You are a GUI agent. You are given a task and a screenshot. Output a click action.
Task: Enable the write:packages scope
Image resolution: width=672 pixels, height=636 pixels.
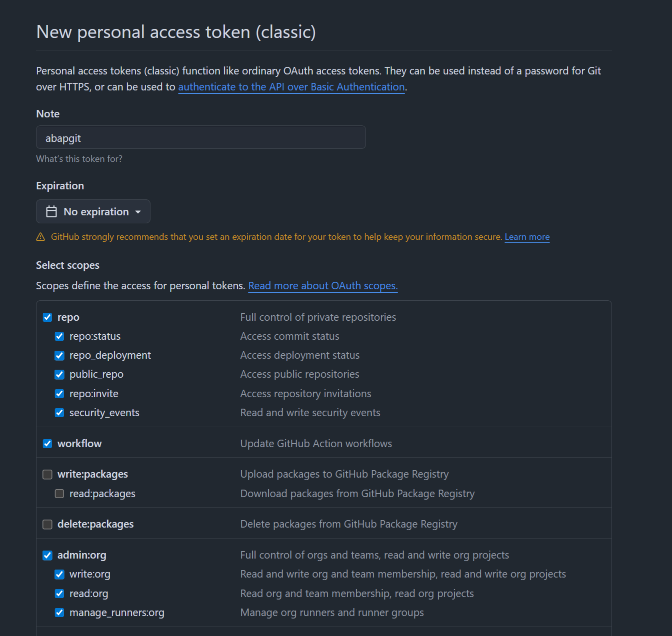pyautogui.click(x=48, y=474)
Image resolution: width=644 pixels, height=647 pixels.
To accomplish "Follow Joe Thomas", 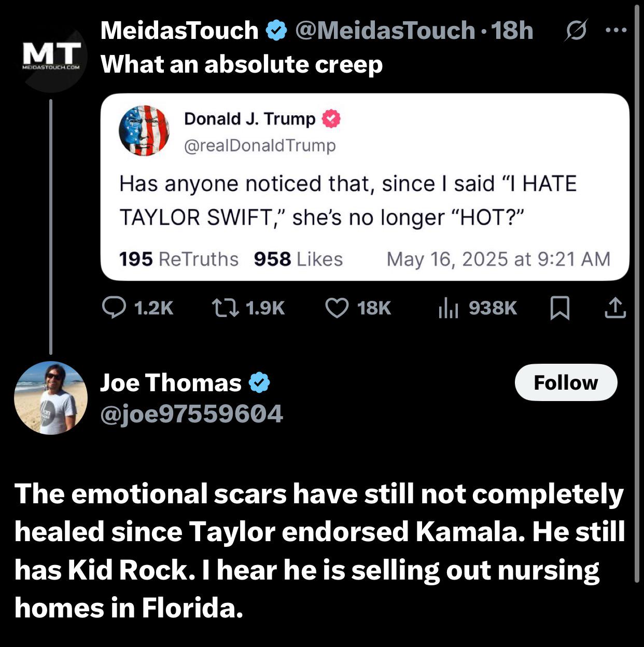I will click(566, 382).
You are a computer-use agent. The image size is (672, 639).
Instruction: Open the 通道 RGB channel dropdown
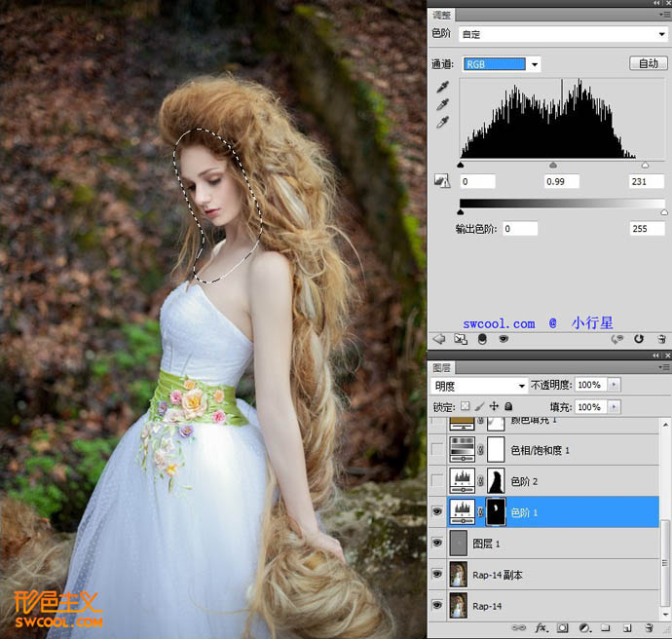point(503,64)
################
*Work order*: Please write out the lines above, beginning at the line with "You are a computer-use" and ending at the last line of the records, exactly as they appear and without pictures.

*Result below*:
You are a computer-use agent. The image size is (672, 639).
Instruction: Open the 通道 RGB channel dropdown
point(503,64)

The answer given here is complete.